I don't know too many car audio folk in the area and it makes me sad. My friends don't get this stuff and mostly could care less. Someone really should make a post & try to get some folks together 

The purpose of this post is 2-fold. First the selfish reason. I find myself getting really into it now that I'm fooling around with audio again. But I haven't heard what I'd consider a SQ vehicle in a while aside from my own feeble attempts with limited tuning capabilities and budget equipment. I certainly haven't heard a properly time-aligned vehicle. I'd like to hear a nice-sounding car with some decent gear, tuned well, so I have some sort of baseline going forward. I'm still old-school, got into this before DSP, and really don't know what I'm missing with regards to TA. Beyond that, I was hoping to plop that same person or persons in my driver's seat for some honest feedback. 

The 2nd is to hopefully establish some sort of occasional get-together where local like-minded folks can talk about audio over coffee, dinner, beer, whatever. I used to be an active motorcyclist (DS) and the local likes of us got together at least twice a month to shoot the breeze, work on bikes, tell tall tales, etc. We had wrenching nights where we gathered in somebody's garage and tinkered, fixed, broke things, etc. We went to restaurants. We went to others' events. I keep thinking something like that for audio folk might be a lot of fun...if it only existed.
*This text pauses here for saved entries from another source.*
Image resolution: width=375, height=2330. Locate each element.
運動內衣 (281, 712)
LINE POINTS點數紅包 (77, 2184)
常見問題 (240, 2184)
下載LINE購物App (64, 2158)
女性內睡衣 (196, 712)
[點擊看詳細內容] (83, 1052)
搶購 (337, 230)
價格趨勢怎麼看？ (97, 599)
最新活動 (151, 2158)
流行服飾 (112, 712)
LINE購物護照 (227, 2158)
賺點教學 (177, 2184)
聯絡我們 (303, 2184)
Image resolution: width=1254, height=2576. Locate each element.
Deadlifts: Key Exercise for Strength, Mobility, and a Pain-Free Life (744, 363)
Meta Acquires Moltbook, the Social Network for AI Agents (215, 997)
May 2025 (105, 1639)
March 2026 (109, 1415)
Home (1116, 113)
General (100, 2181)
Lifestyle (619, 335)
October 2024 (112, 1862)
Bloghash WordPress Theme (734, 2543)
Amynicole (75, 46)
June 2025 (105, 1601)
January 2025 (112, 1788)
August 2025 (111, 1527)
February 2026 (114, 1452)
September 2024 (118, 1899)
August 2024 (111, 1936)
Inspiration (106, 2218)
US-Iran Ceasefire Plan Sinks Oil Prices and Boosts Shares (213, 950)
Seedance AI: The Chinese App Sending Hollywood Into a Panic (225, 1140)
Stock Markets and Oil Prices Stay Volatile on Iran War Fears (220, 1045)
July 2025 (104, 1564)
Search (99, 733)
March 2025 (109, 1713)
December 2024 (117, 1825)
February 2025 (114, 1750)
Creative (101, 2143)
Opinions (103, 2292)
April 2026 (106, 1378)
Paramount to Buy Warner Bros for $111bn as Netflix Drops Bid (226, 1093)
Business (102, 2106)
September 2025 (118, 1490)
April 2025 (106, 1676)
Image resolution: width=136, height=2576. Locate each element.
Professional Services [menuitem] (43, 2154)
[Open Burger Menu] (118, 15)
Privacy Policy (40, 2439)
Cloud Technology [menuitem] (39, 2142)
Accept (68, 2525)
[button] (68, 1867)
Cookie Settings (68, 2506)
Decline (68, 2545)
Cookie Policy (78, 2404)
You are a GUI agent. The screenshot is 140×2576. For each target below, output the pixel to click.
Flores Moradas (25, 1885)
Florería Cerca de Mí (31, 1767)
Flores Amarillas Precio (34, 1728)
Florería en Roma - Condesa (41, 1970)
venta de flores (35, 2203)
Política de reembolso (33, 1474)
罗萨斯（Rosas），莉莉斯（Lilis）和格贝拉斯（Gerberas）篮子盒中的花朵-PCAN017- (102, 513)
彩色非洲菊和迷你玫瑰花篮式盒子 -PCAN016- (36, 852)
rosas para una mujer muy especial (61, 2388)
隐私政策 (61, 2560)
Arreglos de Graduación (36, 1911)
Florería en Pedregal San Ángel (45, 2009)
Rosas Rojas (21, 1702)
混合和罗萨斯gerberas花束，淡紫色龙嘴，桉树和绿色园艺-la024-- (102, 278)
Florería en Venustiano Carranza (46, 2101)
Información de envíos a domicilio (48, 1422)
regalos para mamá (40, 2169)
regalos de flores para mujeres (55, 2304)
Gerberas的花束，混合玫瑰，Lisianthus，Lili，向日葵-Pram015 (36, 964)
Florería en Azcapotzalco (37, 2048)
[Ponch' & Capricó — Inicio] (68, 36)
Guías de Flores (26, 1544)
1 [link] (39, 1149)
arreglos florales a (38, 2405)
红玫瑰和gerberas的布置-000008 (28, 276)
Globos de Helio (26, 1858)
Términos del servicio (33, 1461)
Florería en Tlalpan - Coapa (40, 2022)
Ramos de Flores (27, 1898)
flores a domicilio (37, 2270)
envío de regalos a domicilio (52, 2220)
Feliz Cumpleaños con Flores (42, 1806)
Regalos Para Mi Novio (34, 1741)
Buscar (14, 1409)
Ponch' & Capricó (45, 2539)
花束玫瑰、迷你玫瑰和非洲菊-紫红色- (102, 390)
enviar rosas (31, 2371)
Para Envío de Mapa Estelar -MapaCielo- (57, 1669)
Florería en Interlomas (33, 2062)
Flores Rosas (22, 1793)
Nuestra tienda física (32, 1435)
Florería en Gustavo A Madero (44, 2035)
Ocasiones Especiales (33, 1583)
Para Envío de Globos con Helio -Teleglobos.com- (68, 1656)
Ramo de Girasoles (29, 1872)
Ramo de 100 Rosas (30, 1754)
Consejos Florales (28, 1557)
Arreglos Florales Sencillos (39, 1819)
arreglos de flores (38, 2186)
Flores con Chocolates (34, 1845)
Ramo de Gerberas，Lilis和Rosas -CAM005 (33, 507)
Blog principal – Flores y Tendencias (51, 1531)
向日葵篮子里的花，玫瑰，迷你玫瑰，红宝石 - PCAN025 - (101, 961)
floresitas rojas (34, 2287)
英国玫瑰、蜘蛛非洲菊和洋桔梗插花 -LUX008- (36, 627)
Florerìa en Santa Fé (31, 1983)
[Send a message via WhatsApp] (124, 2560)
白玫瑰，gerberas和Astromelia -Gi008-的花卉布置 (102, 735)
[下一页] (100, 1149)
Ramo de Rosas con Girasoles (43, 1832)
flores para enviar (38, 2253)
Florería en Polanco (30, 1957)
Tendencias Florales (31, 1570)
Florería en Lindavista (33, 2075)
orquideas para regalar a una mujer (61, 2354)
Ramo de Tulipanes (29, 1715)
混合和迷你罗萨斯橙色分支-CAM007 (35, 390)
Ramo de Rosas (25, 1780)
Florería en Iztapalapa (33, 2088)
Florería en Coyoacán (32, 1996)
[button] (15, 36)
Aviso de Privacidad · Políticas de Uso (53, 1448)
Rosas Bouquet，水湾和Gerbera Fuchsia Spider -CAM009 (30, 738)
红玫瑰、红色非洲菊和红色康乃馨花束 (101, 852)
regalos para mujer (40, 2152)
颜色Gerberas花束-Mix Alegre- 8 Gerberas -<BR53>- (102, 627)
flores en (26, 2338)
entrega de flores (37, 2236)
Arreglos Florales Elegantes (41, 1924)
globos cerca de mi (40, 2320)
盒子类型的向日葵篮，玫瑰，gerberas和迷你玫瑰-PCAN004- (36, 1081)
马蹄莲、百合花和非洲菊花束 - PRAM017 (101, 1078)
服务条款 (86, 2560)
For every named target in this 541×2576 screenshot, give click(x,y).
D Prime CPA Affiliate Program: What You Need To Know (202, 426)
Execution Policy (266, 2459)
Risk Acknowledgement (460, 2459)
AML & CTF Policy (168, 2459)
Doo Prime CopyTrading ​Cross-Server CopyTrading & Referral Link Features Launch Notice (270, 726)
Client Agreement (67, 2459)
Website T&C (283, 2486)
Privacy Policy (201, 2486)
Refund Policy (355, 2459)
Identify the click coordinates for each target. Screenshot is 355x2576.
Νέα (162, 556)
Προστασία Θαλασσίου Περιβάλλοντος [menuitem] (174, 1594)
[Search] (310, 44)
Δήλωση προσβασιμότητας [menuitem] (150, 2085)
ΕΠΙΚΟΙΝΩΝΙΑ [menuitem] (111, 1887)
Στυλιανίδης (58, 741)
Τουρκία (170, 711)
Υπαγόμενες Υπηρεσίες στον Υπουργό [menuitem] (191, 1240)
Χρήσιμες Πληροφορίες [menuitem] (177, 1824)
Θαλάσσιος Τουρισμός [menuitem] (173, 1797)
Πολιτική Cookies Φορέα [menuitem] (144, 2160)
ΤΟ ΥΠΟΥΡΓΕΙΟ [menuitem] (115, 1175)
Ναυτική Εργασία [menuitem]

Any interest in anything like this on the Front Range?


----------



## gijoe (Mar 25, 2008)

I'd be down.


----------



## rob feature (Nov 15, 2015)

Sweet! I'm good for weeknights or weekends at the moment. I'm all ears on a first location. Maybe a Sunday lunch somewhere to kick it off?


----------



## gijoe (Mar 25, 2008)

Where do you live? I'm in Aurora. There are a few CO people here, but I haven't met up with any of them in a long time.


----------



## rob feature (Nov 15, 2015)

I'm persactly between Lafayette and Louisville. Literally. Always looking for a good excuse to put on a few miles though.


----------